REQUIRED WORK:
Reproduce every one of the following records verbatim, line for line.

SUPPLIED RECORDS:
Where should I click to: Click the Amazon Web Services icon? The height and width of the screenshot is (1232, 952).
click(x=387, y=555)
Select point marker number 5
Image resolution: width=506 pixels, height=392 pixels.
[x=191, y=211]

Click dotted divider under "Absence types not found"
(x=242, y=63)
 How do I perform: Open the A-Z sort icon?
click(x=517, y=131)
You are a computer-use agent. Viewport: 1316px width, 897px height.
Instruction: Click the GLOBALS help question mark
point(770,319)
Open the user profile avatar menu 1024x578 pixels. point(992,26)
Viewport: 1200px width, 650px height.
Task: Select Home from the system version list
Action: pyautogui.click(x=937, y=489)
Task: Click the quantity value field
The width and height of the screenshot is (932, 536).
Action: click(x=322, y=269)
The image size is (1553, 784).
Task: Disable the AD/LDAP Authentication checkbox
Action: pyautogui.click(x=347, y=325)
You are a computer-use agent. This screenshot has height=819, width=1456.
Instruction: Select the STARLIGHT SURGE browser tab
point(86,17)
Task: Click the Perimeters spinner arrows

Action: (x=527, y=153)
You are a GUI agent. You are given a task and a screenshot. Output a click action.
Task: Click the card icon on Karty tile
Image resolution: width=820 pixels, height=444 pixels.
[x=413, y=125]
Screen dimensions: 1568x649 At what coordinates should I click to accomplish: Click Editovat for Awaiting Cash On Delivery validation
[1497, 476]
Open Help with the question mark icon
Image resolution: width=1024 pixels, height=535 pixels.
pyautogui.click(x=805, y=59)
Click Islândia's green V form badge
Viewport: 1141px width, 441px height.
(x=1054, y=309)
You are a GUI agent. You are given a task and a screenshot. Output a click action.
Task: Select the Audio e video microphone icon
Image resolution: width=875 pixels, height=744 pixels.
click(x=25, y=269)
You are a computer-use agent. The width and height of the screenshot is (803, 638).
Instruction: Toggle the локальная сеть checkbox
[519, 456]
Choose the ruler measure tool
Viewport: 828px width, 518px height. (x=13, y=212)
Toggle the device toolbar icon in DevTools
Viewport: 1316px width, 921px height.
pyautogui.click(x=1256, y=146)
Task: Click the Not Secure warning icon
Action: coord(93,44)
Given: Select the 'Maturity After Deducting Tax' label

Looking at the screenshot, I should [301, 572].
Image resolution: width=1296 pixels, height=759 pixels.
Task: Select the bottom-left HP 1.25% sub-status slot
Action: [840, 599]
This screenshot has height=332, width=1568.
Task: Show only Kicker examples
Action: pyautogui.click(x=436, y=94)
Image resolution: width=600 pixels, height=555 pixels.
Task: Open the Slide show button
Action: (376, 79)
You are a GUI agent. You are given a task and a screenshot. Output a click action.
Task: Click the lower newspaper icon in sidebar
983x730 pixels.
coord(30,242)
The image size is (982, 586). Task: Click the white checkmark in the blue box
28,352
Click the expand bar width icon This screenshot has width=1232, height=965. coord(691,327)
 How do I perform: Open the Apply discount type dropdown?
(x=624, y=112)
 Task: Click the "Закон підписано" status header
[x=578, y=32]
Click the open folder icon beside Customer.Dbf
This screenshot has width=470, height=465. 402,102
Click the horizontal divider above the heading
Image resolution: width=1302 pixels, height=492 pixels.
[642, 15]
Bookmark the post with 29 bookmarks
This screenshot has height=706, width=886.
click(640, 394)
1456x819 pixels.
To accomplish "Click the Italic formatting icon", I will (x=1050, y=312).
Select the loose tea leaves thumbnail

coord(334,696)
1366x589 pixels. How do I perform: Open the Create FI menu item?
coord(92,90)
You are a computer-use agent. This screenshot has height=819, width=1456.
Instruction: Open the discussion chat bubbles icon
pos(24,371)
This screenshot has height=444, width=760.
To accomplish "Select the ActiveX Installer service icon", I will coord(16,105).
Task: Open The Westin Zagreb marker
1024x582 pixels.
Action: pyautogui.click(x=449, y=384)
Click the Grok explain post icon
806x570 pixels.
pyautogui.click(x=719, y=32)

RESULT:
Where should I click to: Click the Amazon Web Services icon? The height and width of the screenshot is (1232, 952).
click(x=387, y=555)
Select point marker number 5
Image resolution: width=506 pixels, height=392 pixels.
[x=191, y=211]

Click dotted divider under "Absence types not found"
(x=242, y=63)
 How do I perform: Open the A-Z sort icon?
click(x=517, y=131)
You are a computer-use agent. Viewport: 1316px width, 897px height.
Instruction: Click the GLOBALS help question mark
point(770,319)
Open the user profile avatar menu 1024x578 pixels. point(992,26)
Viewport: 1200px width, 650px height.
Task: Select Home from the system version list
Action: pyautogui.click(x=937, y=489)
Task: Click the quantity value field
The width and height of the screenshot is (932, 536).
Action: click(x=322, y=269)
The image size is (1553, 784).
Task: Disable the AD/LDAP Authentication checkbox
Action: pyautogui.click(x=347, y=325)
You are a computer-use agent. This screenshot has height=819, width=1456.
Instruction: Select the STARLIGHT SURGE browser tab
point(86,17)
Task: Click the Perimeters spinner arrows

Action: (x=527, y=153)
You are a GUI agent. You are given a task and a screenshot. Output a click action.
Task: Click the card icon on Karty tile
Image resolution: width=820 pixels, height=444 pixels.
[x=413, y=125]
Screen dimensions: 1568x649 At what coordinates should I click to accomplish: Click Editovat for Awaiting Cash On Delivery validation
[1497, 476]
Open Help with the question mark icon
Image resolution: width=1024 pixels, height=535 pixels.
pyautogui.click(x=805, y=59)
Click Islândia's green V form badge
Viewport: 1141px width, 441px height.
(x=1054, y=309)
You are a GUI agent. You are given a task and a screenshot. Output a click action.
Task: Select the Audio e video microphone icon
Image resolution: width=875 pixels, height=744 pixels.
click(x=25, y=269)
You are a computer-use agent. The width and height of the screenshot is (803, 638).
Instruction: Toggle the локальная сеть checkbox
[519, 456]
Choose the ruler measure tool
Viewport: 828px width, 518px height. (x=13, y=212)
Toggle the device toolbar icon in DevTools
Viewport: 1316px width, 921px height.
pyautogui.click(x=1256, y=146)
Task: Click the Not Secure warning icon
Action: coord(93,44)
Given: Select the 'Maturity After Deducting Tax' label

Looking at the screenshot, I should [301, 572].
Image resolution: width=1296 pixels, height=759 pixels.
Task: Select the bottom-left HP 1.25% sub-status slot
Action: [840, 599]
This screenshot has height=332, width=1568.
Task: Show only Kicker examples
Action: pyautogui.click(x=436, y=94)
Image resolution: width=600 pixels, height=555 pixels.
Task: Open the Slide show button
Action: (376, 79)
You are a GUI agent. You are given a task and a screenshot. Output a click action.
Task: Click the lower newspaper icon in sidebar
983x730 pixels.
coord(30,242)
The image size is (982, 586). Task: Click the white checkmark in the blue box
28,352
Click the expand bar width icon This screenshot has width=1232, height=965. coord(691,327)
 How do I perform: Open the Apply discount type dropdown?
(x=624, y=112)
 Task: Click the "Закон підписано" status header
[x=578, y=32]
Click the open folder icon beside Customer.Dbf
This screenshot has width=470, height=465. 402,102
Click the horizontal divider above the heading
Image resolution: width=1302 pixels, height=492 pixels.
[642, 15]
Bookmark the post with 29 bookmarks
This screenshot has height=706, width=886.
click(640, 394)
1456x819 pixels.
To accomplish "Click the Italic formatting icon", I will (x=1050, y=312).
Select the loose tea leaves thumbnail

coord(334,696)
1366x589 pixels. How do I perform: Open the Create FI menu item?
coord(92,90)
You are a computer-use agent. This screenshot has height=819, width=1456.
Instruction: Open the discussion chat bubbles icon
pos(24,371)
This screenshot has height=444, width=760.
To accomplish "Select the ActiveX Installer service icon", I will coord(16,105).
Task: Open The Westin Zagreb marker
1024x582 pixels.
Action: pyautogui.click(x=449, y=384)
Click the Grok explain post icon
806x570 pixels.
pyautogui.click(x=719, y=32)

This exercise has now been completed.